La verdad y la mentira

La verdad y la mentira

La verdad y la mentira

Días atrás observé el video de una señora de poco más de treinta años, de evidente pobreza y rostro abatido, que se desplazaba con dificultad por un callejón entre casuchas con ese aire deleznable de promiscuidad y abandono.

Alcanzó, al fin, lo que debía ser la humilde vivienda en que habitaba. Sentada en una cama, empezó a relatar su historia. Noté que llevaba una venda en una de sus piernas. De ahí su cojera. Desconozco su nombre.

Sí me impresionó su entereza al relatar cómo un sujeto le colocó el cañón de su pistola en la frente y le gritó que la mataría. Dijo tener un problema con unos pandilleros –a todos los citó por sus aterradores apodos- a quienes describió como narcotraficantes de Moca. Querían utilizarla para algo a lo que ella se negó. “Mi vida corre peligro”, fueron sus palabras.

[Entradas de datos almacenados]
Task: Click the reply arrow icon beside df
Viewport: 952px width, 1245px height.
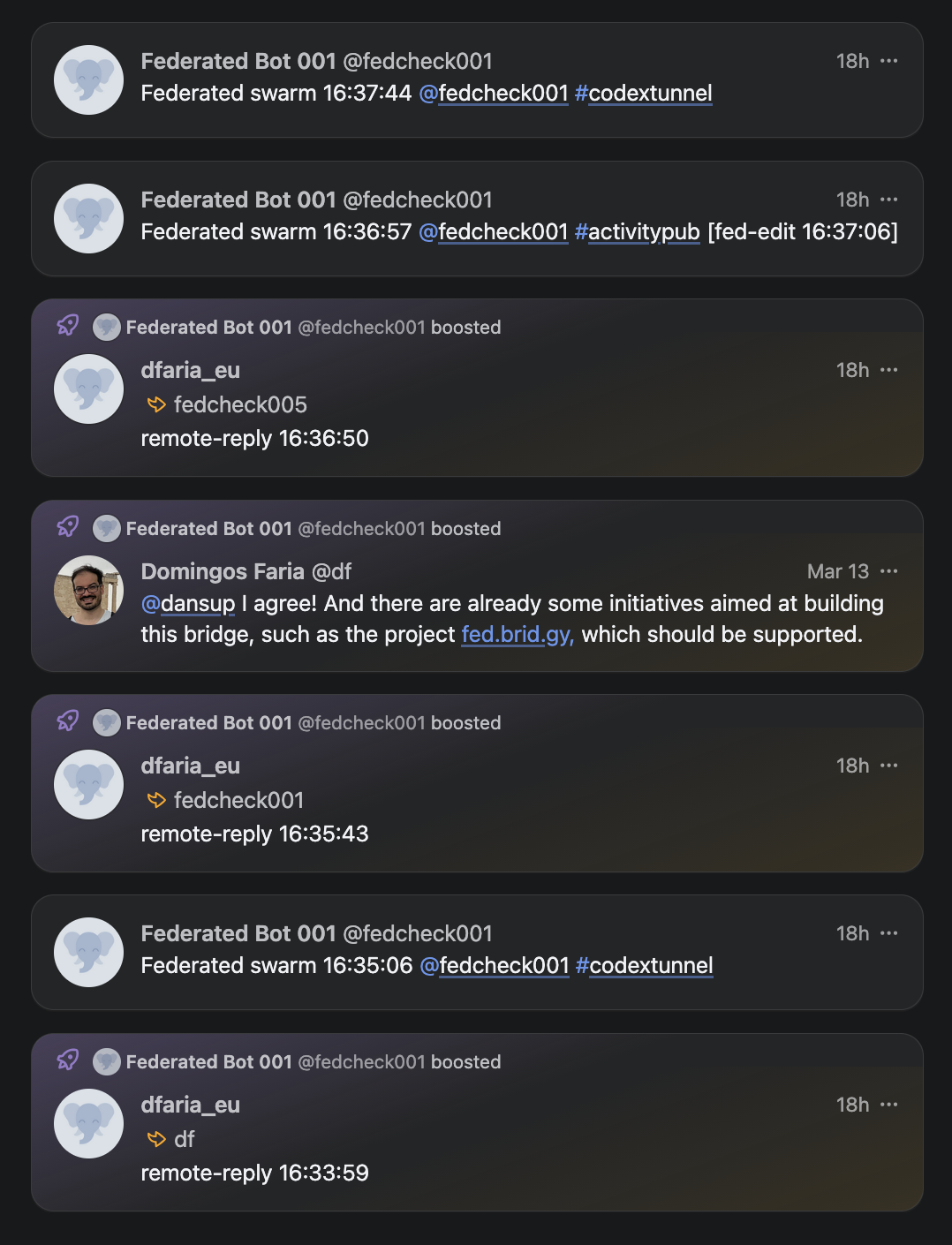Action: click(156, 1139)
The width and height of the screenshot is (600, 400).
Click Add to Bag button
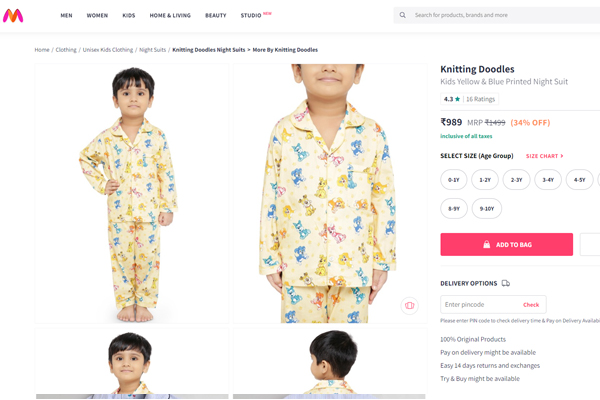pos(506,244)
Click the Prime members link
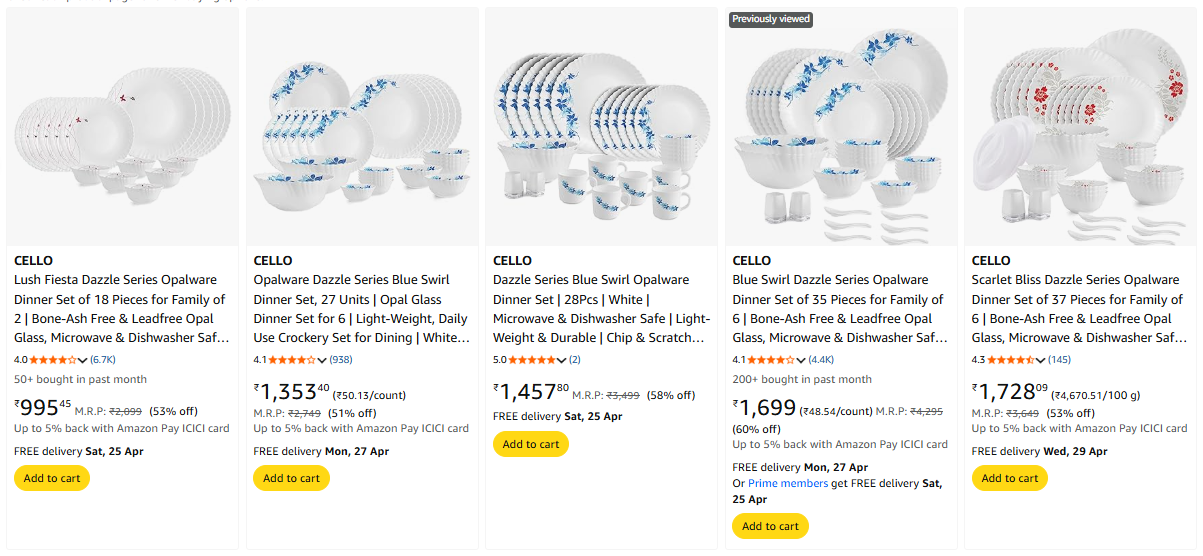This screenshot has width=1203, height=556. click(x=788, y=484)
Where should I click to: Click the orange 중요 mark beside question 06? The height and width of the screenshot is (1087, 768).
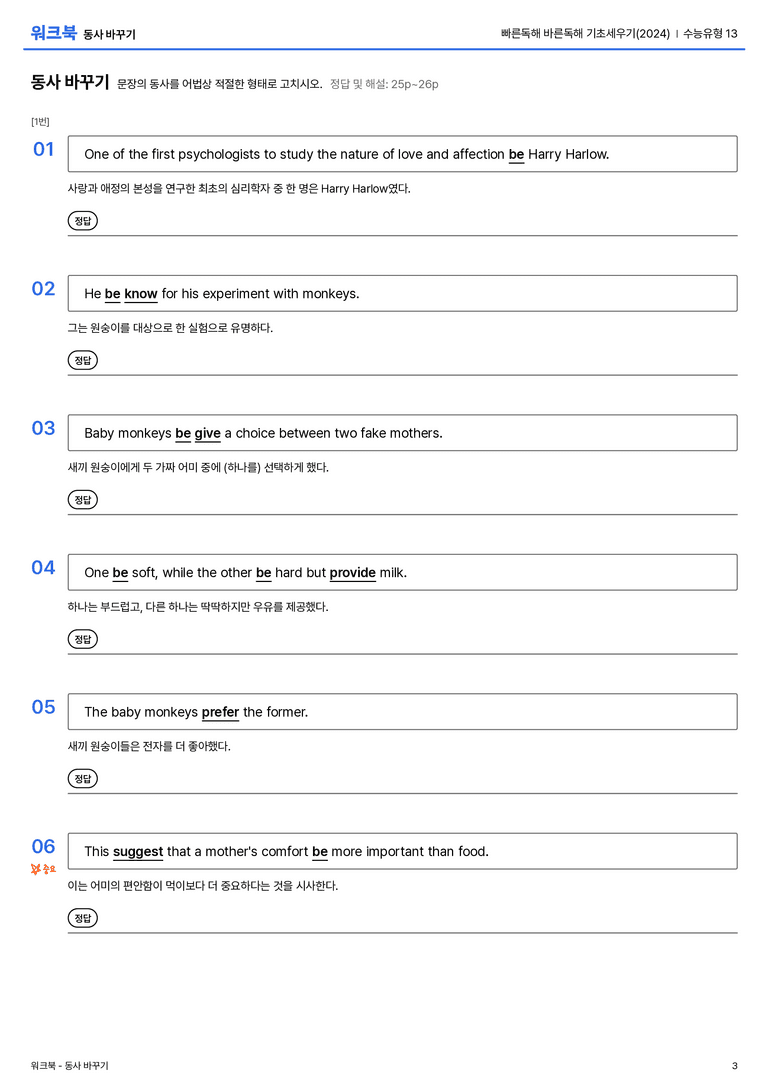click(x=43, y=869)
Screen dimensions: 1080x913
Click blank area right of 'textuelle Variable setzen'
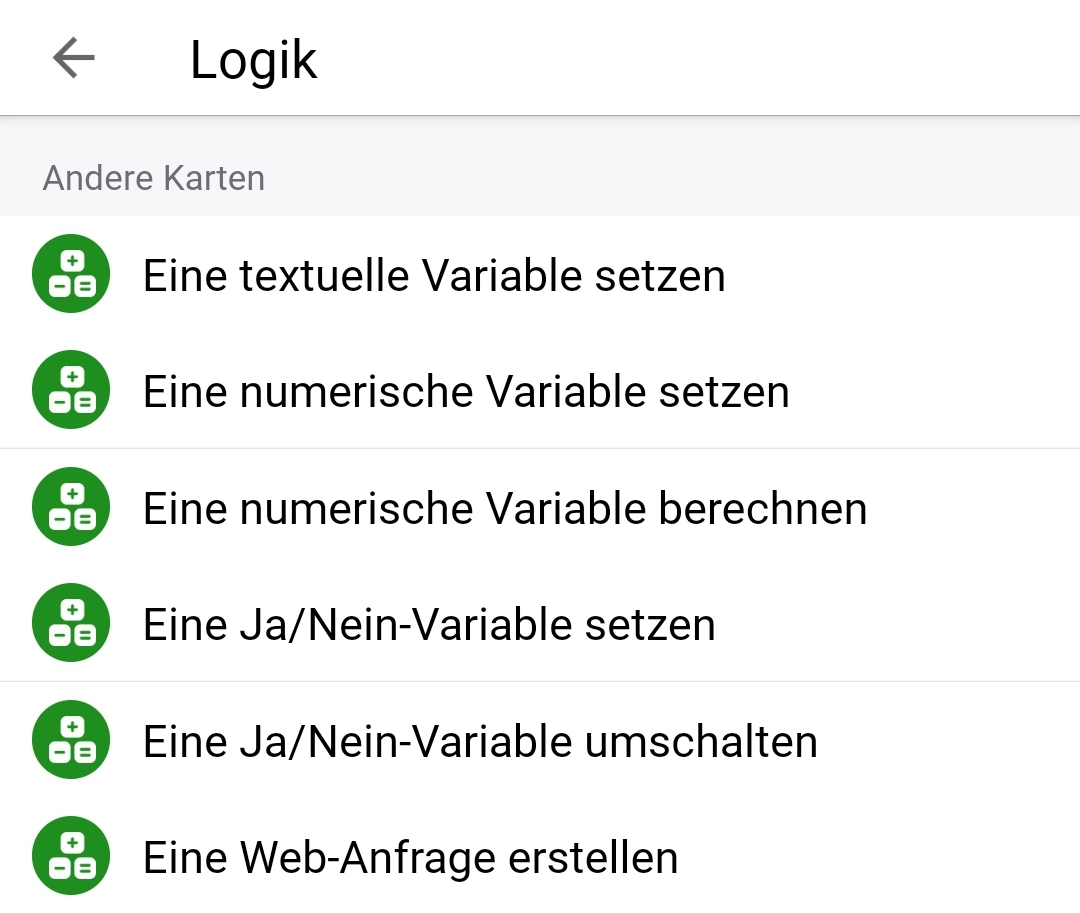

### Qué debes hacer
Reescribe el tramo del texto sobre la verdad y la mentira que va desde "Alcanzó, al fin, lo" hasta "Desconozco su nombre.", sustituyendo "humilde" por "modesta".

### Respuesta escrita
Alcanzó, al fin, lo que debía ser la modesta vivienda en que habitaba. Sentada en una cama, empezó a relatar su historia. Noté que llevaba una venda en una de sus piernas. De ahí su cojera. Desconozco su nombre.